*Excerpt provided*

* start *

# Kreg Crown Molding Jig



## BentheViking (May 19, 2011)

Just wondering if anyone has used it before and could give me some insight. Sadly no one has reviewed it on here yet and everywhere else I've looked it seems to have gotten mixed reviews.

I though about posting this on the homerefurbers site, but they don't do reviews there and the last post there was 5 days ago (and the last 4 forums started there were all by the same guy). Real glad that LJ is more active!


----------



## chrisstef (Mar 3, 2010)

Cant say ive ever used it Ben but coping isnt as hard as it looks. Cut up a little scrap and get your practice on. Remember caulk is your friend


----------



## BentheViking (May 19, 2011)

I'm a little worried about the coping, but more about the pieces slipping as I try to cut them…also I'm thinking of installing everything painted so I'd like to avoid caulk as much as possible.


----------



## chrisstef (Mar 3, 2010)

The last time i did crown i printed off the 2 pictures of inside corners and outside corners and tacked em up above my miter saw for reference. I also made 2 small samples that i also tacked to the wall. I practiced a couple of times coping with the piece clamped to the bench. By the time i hit the 6th piece i had it down … the other 5 .. well … like i said .. im pretty good with a caulk gun. Caulk and paint will hide a lot of your sins. You can pre paint the crown, youre probably gonna have to do another coat after nailing it up anyway.


----------

* end *

*Stated goal A*
Rewrite the crown molding jig thread from "# Kreg Crown" up to and including "is more active!", putting "advice" in place of "insight".
The crown molding jig thread and the listing that follows it have no connection to each other.

*Given data*
* start *

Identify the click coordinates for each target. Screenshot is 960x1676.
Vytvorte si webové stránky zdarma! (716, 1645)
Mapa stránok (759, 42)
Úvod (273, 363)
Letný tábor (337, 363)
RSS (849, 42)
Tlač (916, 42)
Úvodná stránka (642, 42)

* end *
* start *

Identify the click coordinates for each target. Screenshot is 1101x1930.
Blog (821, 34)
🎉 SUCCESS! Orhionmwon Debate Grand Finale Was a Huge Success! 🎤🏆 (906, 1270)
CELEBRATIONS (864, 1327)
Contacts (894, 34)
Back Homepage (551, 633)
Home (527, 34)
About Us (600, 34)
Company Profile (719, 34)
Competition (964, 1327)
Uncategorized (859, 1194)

* end *
* start *

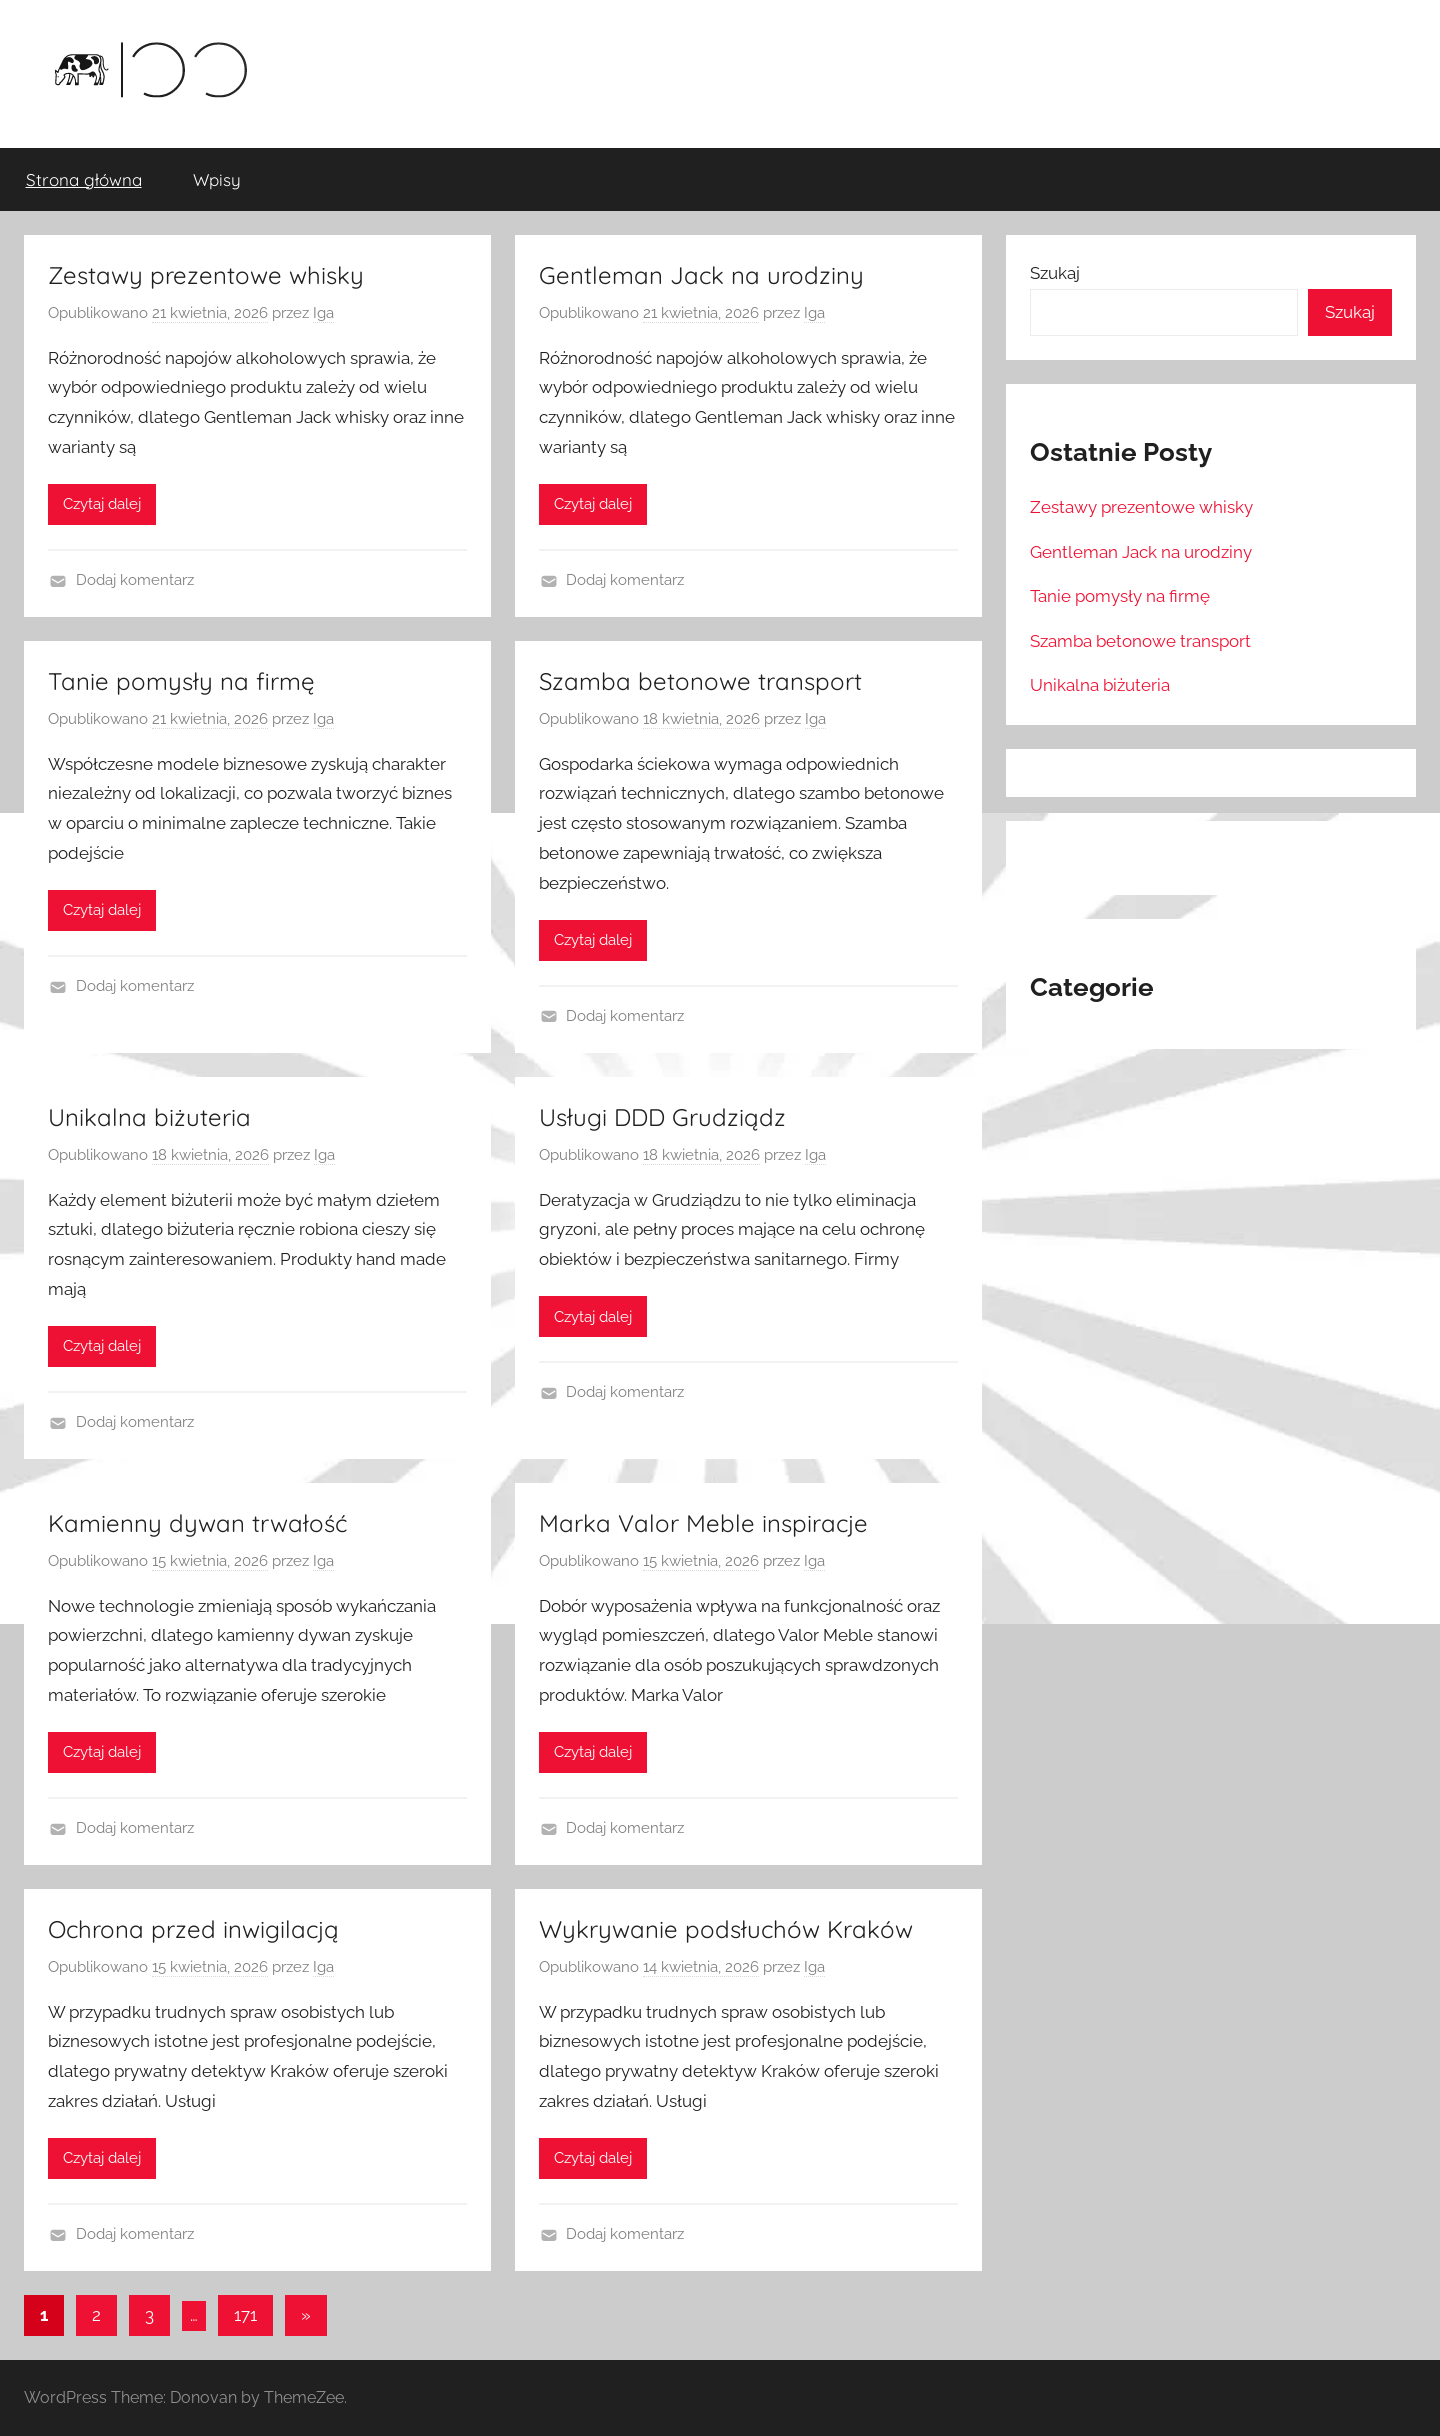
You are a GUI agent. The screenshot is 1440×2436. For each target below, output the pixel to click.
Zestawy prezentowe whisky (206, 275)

* end *

*Stated goal B*
Reproduce the listing without changes, from the line with "Screenshot is 960x1676." up to and including the line with "Úvodná stránka (642, 42)".

*Worked answer A*
# Kreg Crown Molding Jig



## BentheViking (May 19, 2011)

Just wondering if anyone has used it before and could give me some advice. Sadly no one has reviewed it on here yet and everywhere else I've looked it seems to have gotten mixed reviews.

I though about posting this on the homerefurbers site, but they don't do reviews there and the last post there was 5 days ago (and the last 4 forums started there were all by the same guy). Real glad that LJ is more active!

*Worked answer B*
Identify the click coordinates for each target. Screenshot is 960x1676.
Vytvorte si webové stránky zdarma! (716, 1645)
Mapa stránok (759, 42)
Úvod (273, 363)
Letný tábor (337, 363)
RSS (849, 42)
Tlač (916, 42)
Úvodná stránka (642, 42)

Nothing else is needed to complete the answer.